## O QUE SE ESPERA
Segundo o trecho sobre o café no Cerrado Mineiro, por que muitos produtores tradicionais duvidaram do potencial da região? Explique em uma ou duas frases.

## TRECHO PARA LEITURA

★ ★ ★ ★ ★ ★ ★

Quando os primeiros cafeicultores chegaram, há mais de 30 anos, ao Cerrado Mineiro, muitos produtores tradicionais duvidaram do potencial da região. Afinal, uma planta tão delicada como o café, que exige solo bastante fértil e temperaturas amenas, jamais poderia prosperar entre os “paus tortos” da região.
Em pouco mais de três décadas, entretanto, a empreitada conquistou a Denominação de Origem (DO). Ou seja, assim como o champanhe e o queijo Roquefort, os grãos que saem dali não podem ser produzidos em qualquer outro lugar do mundo. O selo provou que a ideia maluca deu certo. Inspirados por esse sucesso, fazendeiros goianos decidiram se arriscar nessa cultura e já colhem frutos do esforço.
O café Famiglia Zancanaro, da Fazenda Nossa Senhora de Fátima, em Cristalina (GO), começou a ser plantado em 2009 e acumula prêmios Ernesto Illy, um dos reconhecimentos mais antigos e importantes da cafeicultura. Em 2016, a família conquistou o primeiro lugar na categoria Centro-Oeste. No ano seguinte, ficou na segunda colocação regional. No início de 2018, atingiu duas marcas históricas: repetiu a condecoração doméstica e alcançou a sexta posição na classificação nacional.

★ ★ ★ ★ ★ ★ ★

## LINHAS DE DADOS

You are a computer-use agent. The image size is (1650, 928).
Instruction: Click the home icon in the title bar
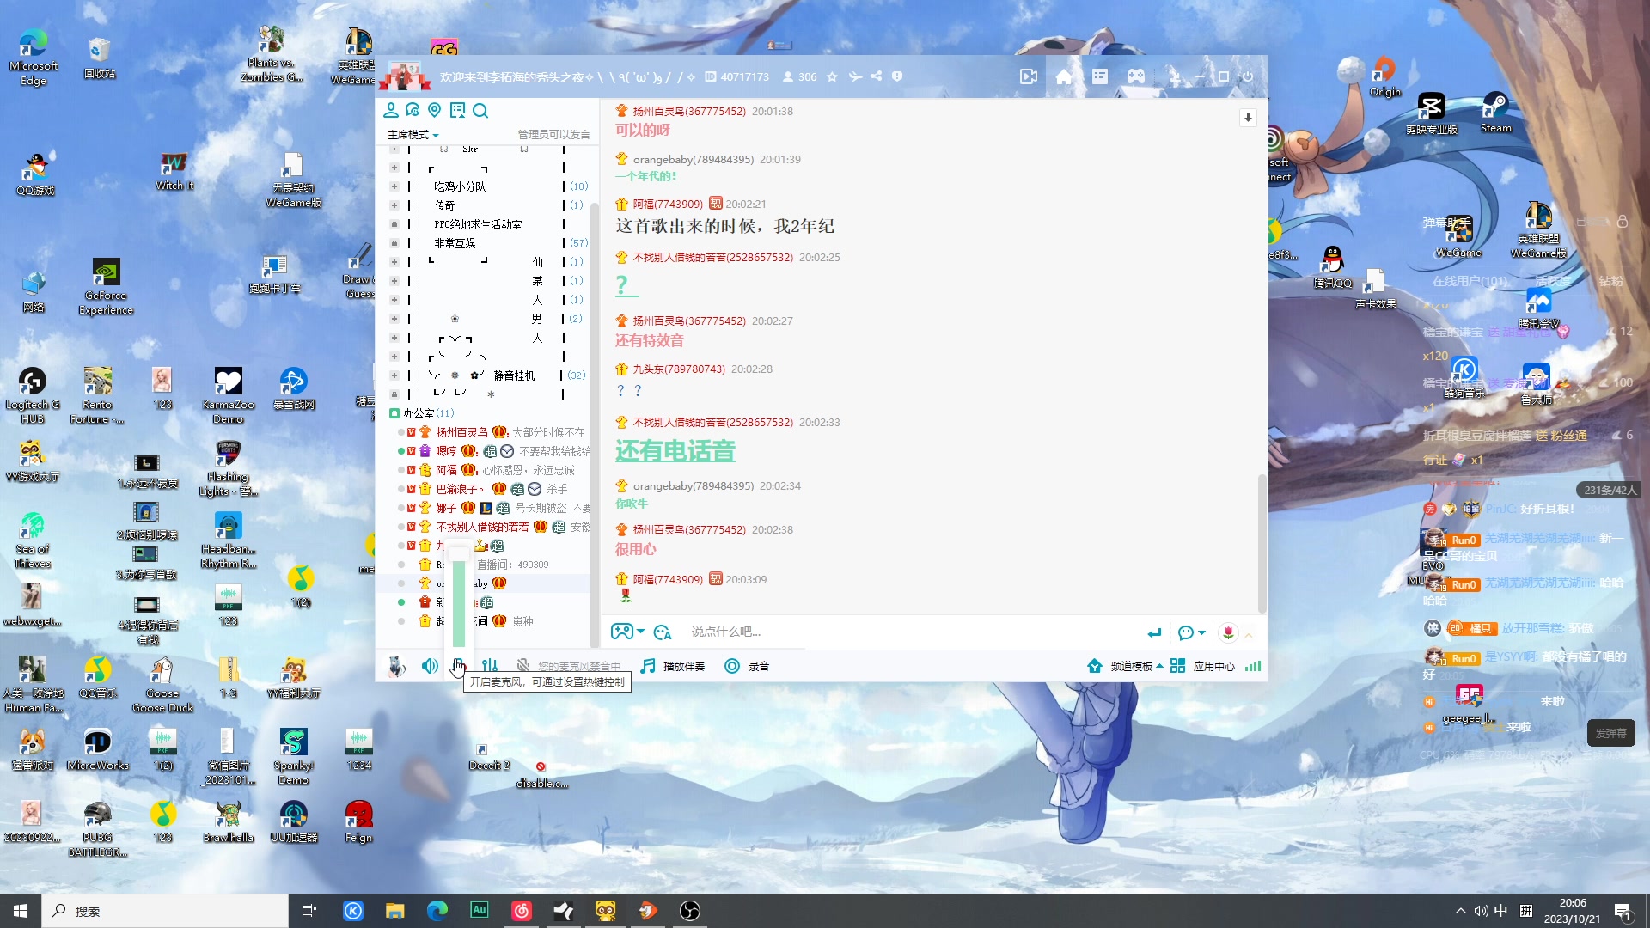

★ ★ ★ ★ ★ ★ ★

## RESULTADO DO EXERCÍCIO
Eles duvidaram porque o café é uma planta delicada, que exige solo bastante fértil e temperaturas amenas. Por isso, acreditavam que ela jamais poderia prosperar entre os "paus tortos" da região.